When the English idea was translated to the United States, however, it was not as well received. Established largely by charitable and religious organizations, American temperance saloons were dreary affairs, often in inexpensive, out-of-the-way locations. In later years, the temperance saloon would become known as a haven for the down-and-out or, during prohibition, as a cover for illicit alcohol sales.

But Eaton approached the project as a business endeavor. He was selling soft drinks and a saloon atmosphere, and he knew he needed to offer the best of both in a convenient location. He had a temperance man’s aversion to selling even light wines and cheers—which “undoubtedly create an appetite for stronger liquors,” he said—and he was in the financial position to maintain his conviction for the six long months before Thompson’s began to show a profit. Within a year, Eaton’s small temperance saloon had expanded to fill the whole building, and within five years, the saloon was selling some 1,200 egg phosphates on the most humid summer days.

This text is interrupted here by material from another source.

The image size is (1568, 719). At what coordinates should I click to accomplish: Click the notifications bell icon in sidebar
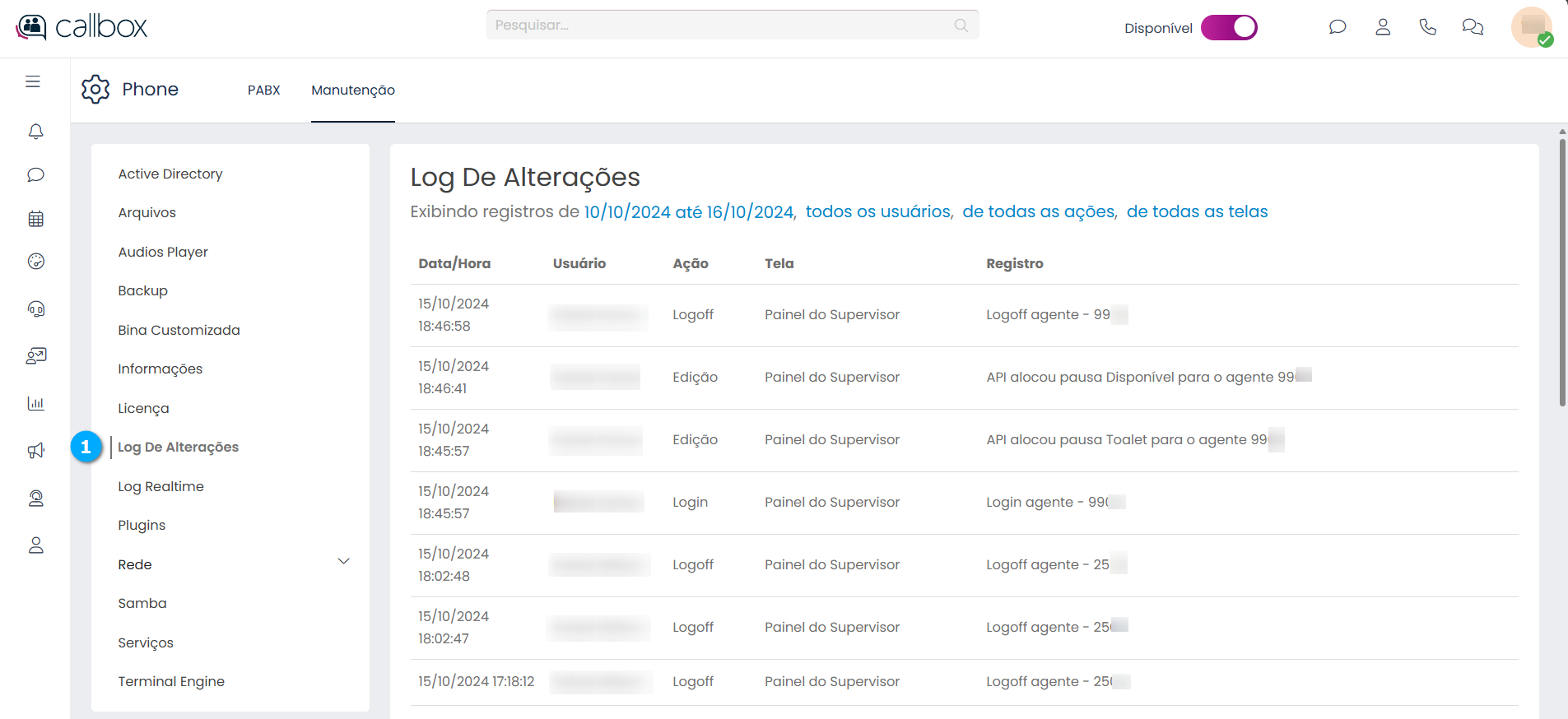click(35, 132)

By the time of Eaton’s death in 1917, just two months before the 18th Amendment prohibiting the sale of alcohol was proposed in the U.S. Senate, Thompson’s, now even larger and with a full menu of food, had become a fixture of Boston life. The Washington Street location operated until 1958. Upon its demise, it was feted as one of the country’s first soda fountains, a prototype of the early twentieth-century soda shop. And, thanks to Eaton inventions, such as an electric ordering board and a “speaking tube” for communicating with the kitchen, it was considered a forerunner of the mechanically efficient fast-food restaurant. It also appears to have inspired the lingering only-in-Boston linguistic quirk of calling lunch counters “spas.” (Eaton was likely originally advertising his mineral waters, bottled in Europe’s renowned spa towns.)

But Thompson’s was, first and foremost, the model of a successful temperance saloon. “It is not a Sunday-school,” Eaton once explained. But Massachusetts Bishop Phillips Brooks admitted Thompson’s “did more for the cause of temperance than all his lectures ever could do.”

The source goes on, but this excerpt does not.